When another instance is running concurrently, you see its memory and temperature also rise accordingly in addition to the load evident on the first engine, as well as activity on both engines in the output from the nvidia-smi.exe utility (Figure 5).
Figure 5. Two simultaneous benchmarks running, using both GRID K2 engines, and the nvidia-smi output.
You can also see with two instances running concurrently how the load is affected. Note in the performance graphs from XenCenter shown in Figure 6 how one copy of the “Heaven” benchmark impacts the server and then about halfway across the graphs, a second instance is launched.
Figure 6. XenCenter performance metrics of first one, then a second concurrent Unigine “Heaven” benchmark.
The combination of two GRID K2 engines associated with a single, hefty XenApp VM works well for providing adequate capacity to support a number of concurrent users in GPU passthrough mode without the need of hosting additional XenApp instances. As there is a fair amount of leeway in the allocation of CPUs and memory to a virtualized instance under XenServer (up to 16 vCPUs and 128 GB of memory under XenServer 6.2 when these tests were run), one XenApp VM should be able to handle a reasonably large number of tasks. As many as six concurrent sessions of this high-demand benchmark with 800x600 high-resolution settings have been tested with the GPUs still not saturating. A more typical application, like Google Earth, consumes around 3 to 5% of the cycles of a GRID K2 engine per instance during active use, depending on the activity and size of the window, so fairly minimal. In other words, twenty or more sessions could be handled by each engine, or potentially 40 or more for the entire GRID K2 with a single XenApp VM, provided of course that the XenApp’s memory and its own CPU resources are not overly taxed.
XenServer 6.2 already supports as many as eight physical GPUs per host, so as servers expand, one could envision having even more available engines that could be associated with a particular VM. Under some circumstances, passthrough mode affords more flexibility and makes better use of resources compared to creating specific vGPU assignments. Windows Server 2012 R2 Datacenter supports up to 64 sockets and 4 TB of memory, and hence should be able to support a significantly larger number of associated GPUs. XenServer 6.2 SP1 has a processor limit of 16 VCPUs and 128 GB of virtual memory. XenServer 6.5, officially released in January 2015, supports up to four K2 GRID cards in some physical servers and up to 192 GB of RAM per VM for some guest operating systems as does the newer release documented in the XenServer 6.5 SP1 User's Guide, so there is a lot of potential processing capacity available.
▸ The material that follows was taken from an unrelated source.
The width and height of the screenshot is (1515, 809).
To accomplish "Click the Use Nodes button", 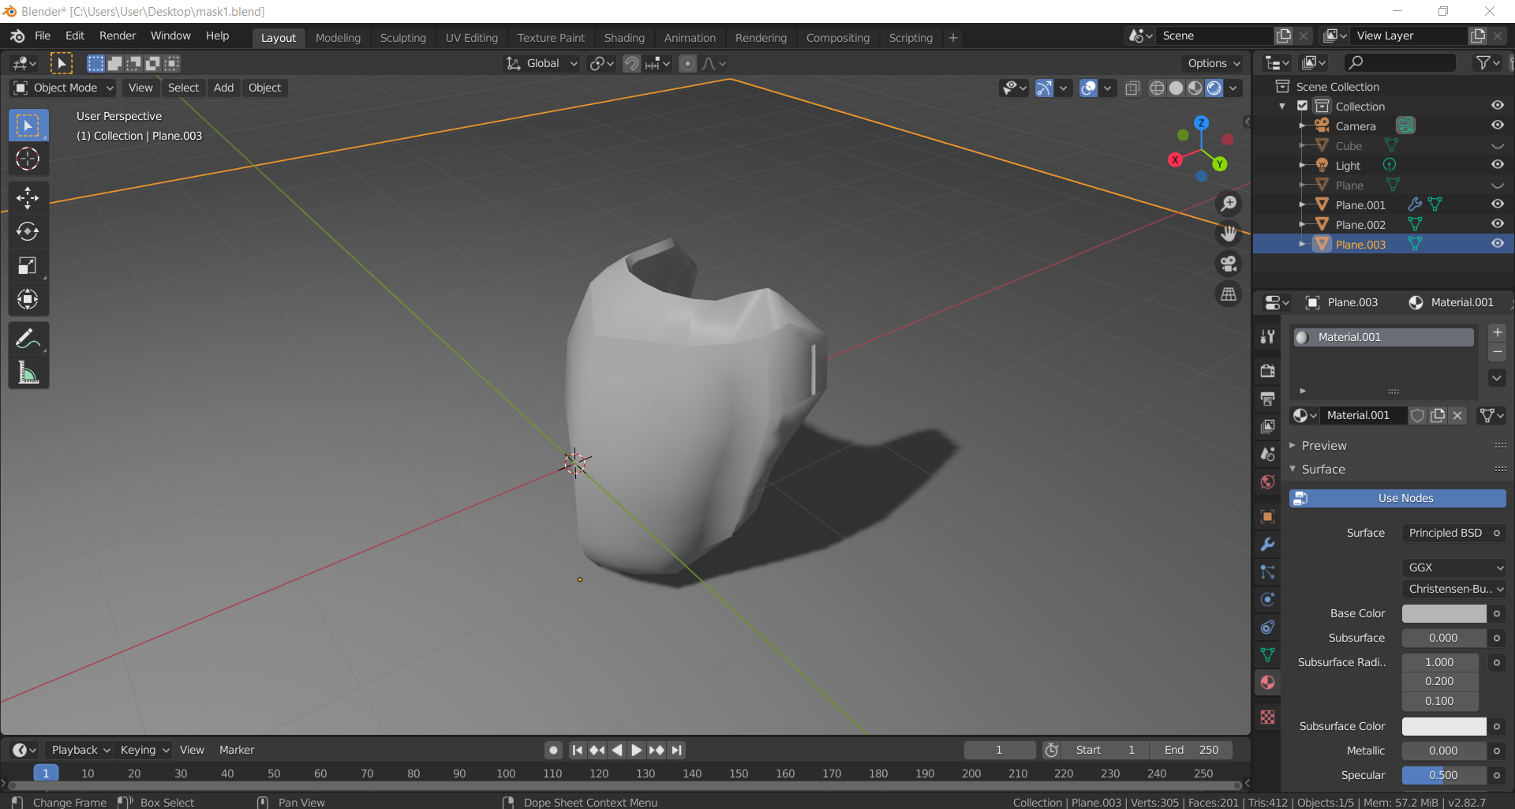I will point(1397,498).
Hence, a very large XenApp VM could be created that delivers a lot of raw power with substantial Microsoft server licensing savings. The performance meter shown above clearly indicates that VCPUs are the primary limiting factor in the XenApp configuration and with just two concurrent “Heaven” sessions running, about a fourth of the available CPU capacity is consumed compared to less than 3 GB of RAM, which is only a small additional amount of memory above that allocated by the first session.
These same tests were run after upgrading to XenServer 6.5 and with newer versions of the NVIDIA GRID drivers and continue to work as before. At various times, this configuration was run for many weeks on end with no stability issues or errors detected during the entire time.
I would like to thank my co-worker at NAU, Timothy Cochran, for assistance with the configuration of the Windows VMs used in this study. I am also indebted to Rachel Berry, Product Manager of HDX Graphics at Citrix and her team, as well as Thomas Poppelgaard and also Jason Southern of the NVIDIA Corporation for a number of stimulating discussions. Finally, I would like to greatly thank Will Wade of NVIDIA for making available the GRID K2 used in this study.